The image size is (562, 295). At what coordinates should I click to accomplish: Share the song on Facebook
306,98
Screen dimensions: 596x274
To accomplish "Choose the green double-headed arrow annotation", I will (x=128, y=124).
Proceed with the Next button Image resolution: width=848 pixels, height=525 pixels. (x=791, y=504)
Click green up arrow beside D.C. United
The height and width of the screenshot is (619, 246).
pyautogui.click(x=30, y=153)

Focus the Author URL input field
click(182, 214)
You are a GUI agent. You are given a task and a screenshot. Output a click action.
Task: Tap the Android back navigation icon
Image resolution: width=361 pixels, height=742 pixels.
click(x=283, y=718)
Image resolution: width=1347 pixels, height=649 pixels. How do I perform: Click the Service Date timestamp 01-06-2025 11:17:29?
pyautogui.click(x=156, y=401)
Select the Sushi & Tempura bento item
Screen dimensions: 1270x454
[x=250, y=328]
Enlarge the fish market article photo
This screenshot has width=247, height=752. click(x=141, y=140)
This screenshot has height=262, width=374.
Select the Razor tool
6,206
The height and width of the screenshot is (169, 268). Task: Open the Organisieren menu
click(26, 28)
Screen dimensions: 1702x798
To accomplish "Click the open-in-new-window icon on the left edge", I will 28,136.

→ Problem details: Please give the number of lines in the data above that include the string "green", and nothing else.

→ Output for this task: 2